ZIP4 Il plasmide di attivazione CRISPR (h) fornisce un approccio mirato e non distruttivo per sovraregolare l'espressione endogena di SLC39A4 senza alterare la sequenza di DNA sottostante.
ZIP4 Il plasmide di attivazione CRISPR (h) è un sistema SAM (mediatore di attivazione sinergico) a tre plasmidi progettato per la sovraregolazione trascrizionale altamente efficiente e sito-specifica del locus SLC39A4 nelle linee cellulari umane. Il sistema è costruito attorno a una Cas9 cataliticamente inattiva (dCas9) che porta due mutazioni inattivanti (D10A e N863A) che eliminano l'attività nucleasica preservando al contempo il legame con il DNA. Questa dCas9 è fusa con VP64, un potente attivatore trascrizionale, ed è coespressa con un gene di resistenza alla blasticidina per la selezione. Il secondo plasmide codifica la proteina di fusione MS2-p65-HSF1, un complesso attivatore secondario che agisce in sinergia con dCas9-VP64, insieme a un gene di resistenza all'igromicina. Il terzo plasmide codifica un sgRNA specifico per il bersaglio di 20 nt fuso a due aptameri di RNA MS2 che reclutano il complesso MS2-p65-HSF1 nel sito di attivazione, accompagnato da un gene di resistenza alla puromicina. I tre plasmidi vengono somministrati in un rapporto di massa 1:1:1 per un'espressione bilanciata di tutti i componenti del sistema.

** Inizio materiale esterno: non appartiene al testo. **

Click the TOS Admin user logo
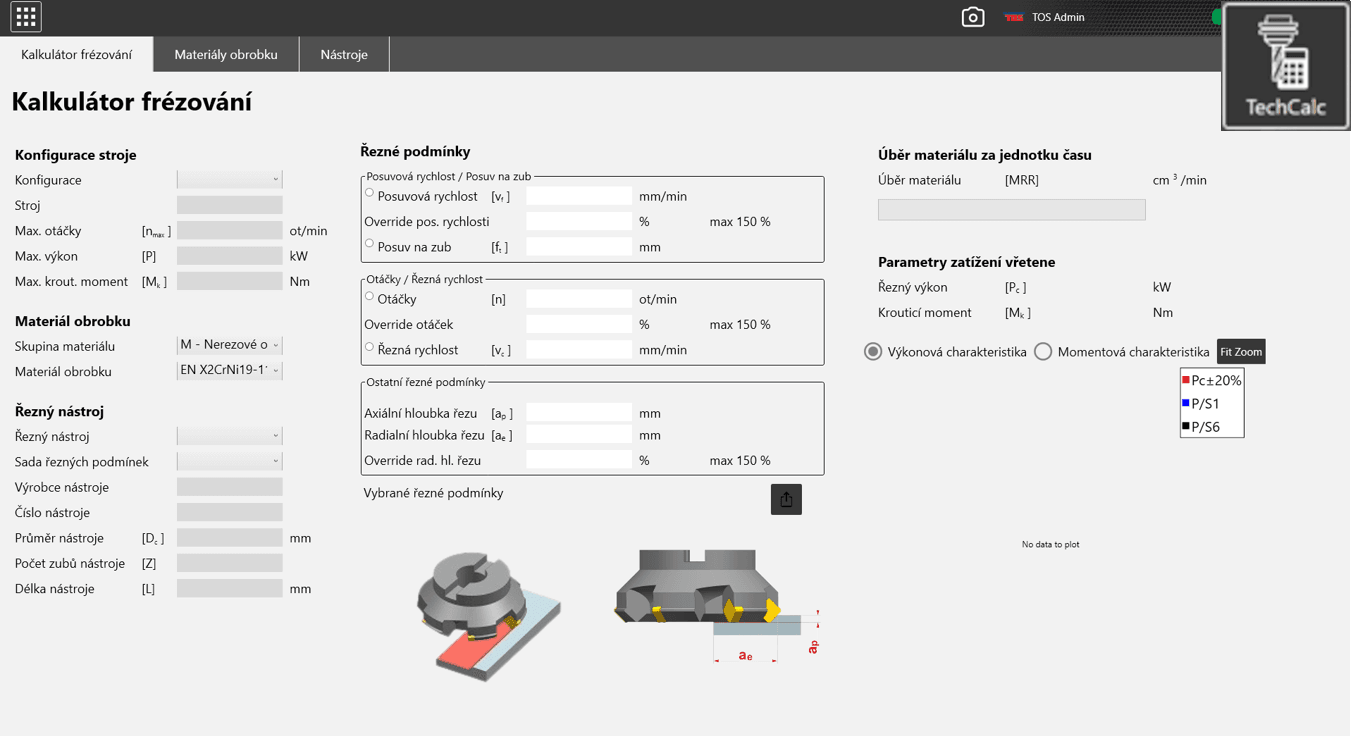This screenshot has width=1351, height=736. tap(1014, 17)
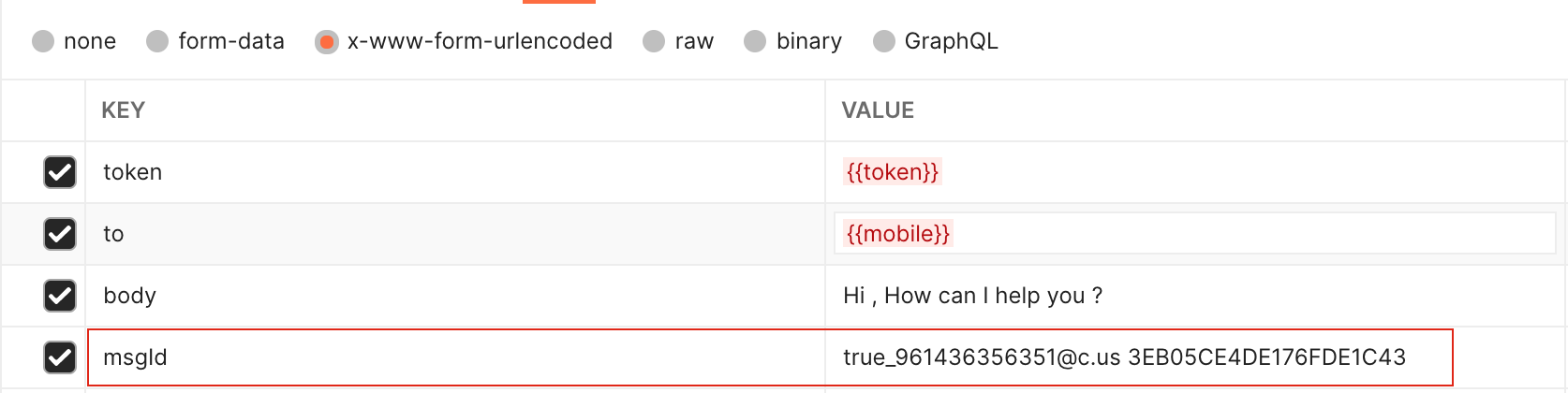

Una volta assemblato nel locus bersaglio, il complesso SAM si lega a circa 200 bp a monte del sito di inizio della trascrizione SLC39A4, dove VP64, p65 e HSF1 agiscono in modo concertato per reclutare il machinery trascrizionale e guidare la sovraregolazione dell'espressione endogena di ZIP4. A differenza della Cas9 con attività nucleasica, dCas9 non introduce rotture a doppio filamento né modifica la sequenza genomica, preservando il locus SLC39A4 nativo e consentendo lo studio delle risposte trascrizionali dipendenti da ZIP4 nel locus endogeno, rendendolo uno strumento prezioso per studi funzionali, l'identificazione di geni bersaglio e la modellizzazione del ripristino della via ZIP4 nelle cellule tumorali con espressione di SLC39A4 silenziata o ridotta.
Solo per uso di ricerca. Non destinato a uso diagnostico o terapeutico.